Ligand-promoted weakening of intersubunit bonding domains in aspartate transcarbamoylase

Abstract
The cooperativity and feedback inhibition exhibited by the regulatory enzyme, aspartate transcarbamoylase (carbamoylphosphate: L-aspartate carbamoyltransferase; EC 2.1.3.2) from Escherichia coli was generally attributed to ligand-promoted conformational changes involving alterations in the subunit interactions. However, no quantitative estimates were made of the effect of ligands on the strength of the intersubunit bonding domains. The native enzyme, composed of 2 catalytic trimers crosslinked by 3 regulatory dimers, showed little tendency to dissociate in neutral buffers at room temperature. In addition, very little exchange was observed in 2 h between subunits within the intact enzyme and free subunits. Although exchange was enhanced in solutions of low ionic strength containing the bisubstrate analog, N-(phosphonacetyl)-L-aspartate, the rates of exchange were too small to permit reliable estimates of the weakening of the bonding domains caused by the ligand.
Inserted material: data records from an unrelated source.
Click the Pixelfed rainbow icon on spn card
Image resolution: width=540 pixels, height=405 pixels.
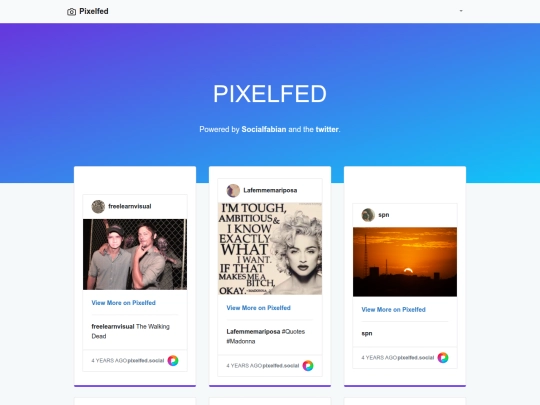443,357
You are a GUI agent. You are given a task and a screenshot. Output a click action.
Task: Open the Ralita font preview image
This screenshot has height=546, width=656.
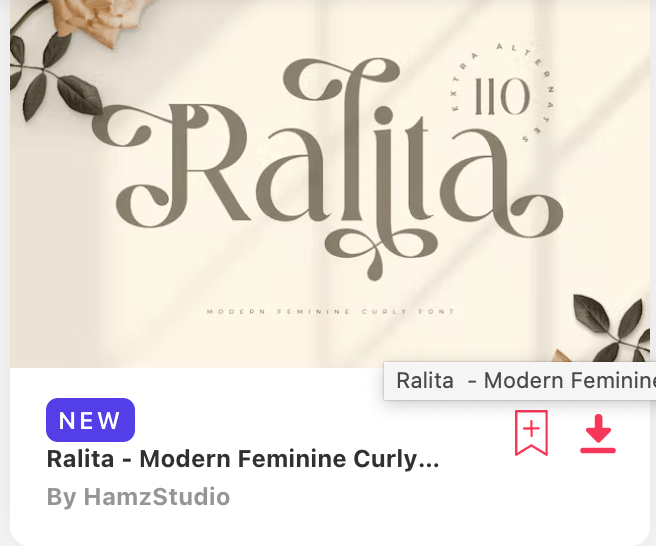(330, 184)
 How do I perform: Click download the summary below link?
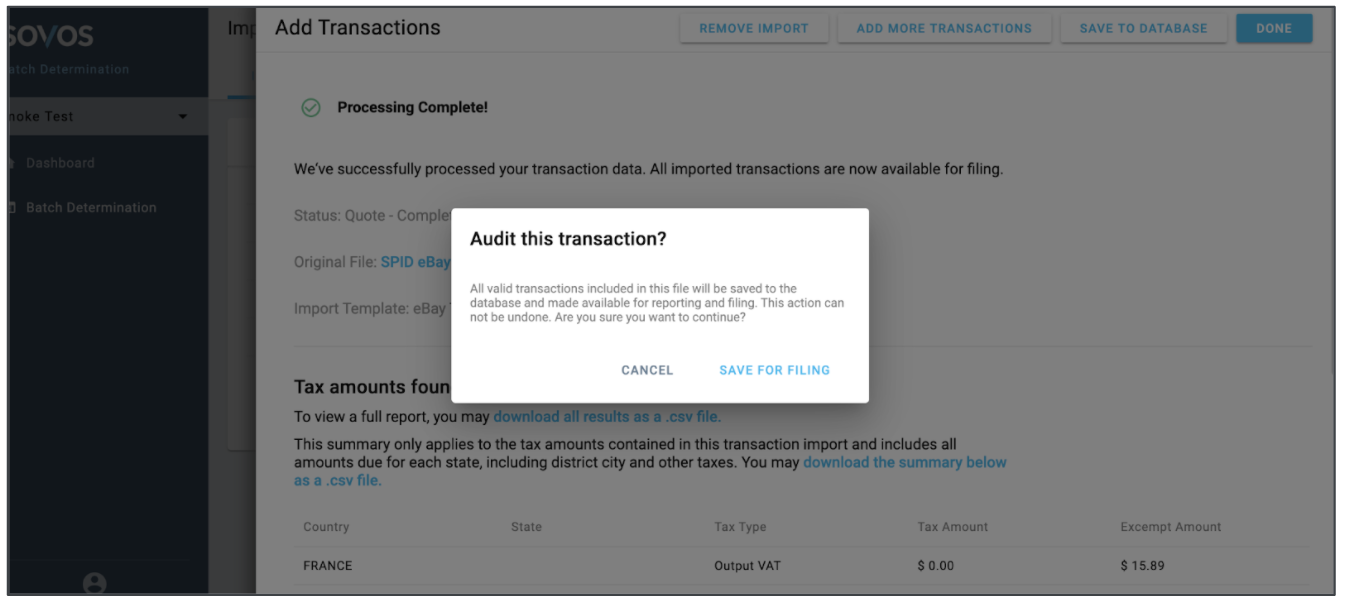(x=904, y=462)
Studies were conducted, therefore, on a less stable oligomeric complex which resembled the native enzyme in structure and allosteric behavior but lacked 1 regulatory subunit. These molecules, containing only 4 bonding domains between the catalytic and regulatory polypeptide chains (compared to 6 in the native enzyme), disproportionate to form the more stable native enzyme and free catalytic subunits. An electrophoretic technique was described for measuring the rate of disproportionation which was controlled by the rupture of the intersubunit bonding domains. This rate was enhanced about 300-fold upon the addition of the active-site ligand. Hence the ligand-promoted allosteric conversion of the enzyme-like complex from the constrained to the relaxed conformation involved a substantial weakening of the intersubunit interactions corresponding to about 1.7 kcal/mol (7.1 kJ/mol) per bonding domain between a catalytic and a regulatory chain.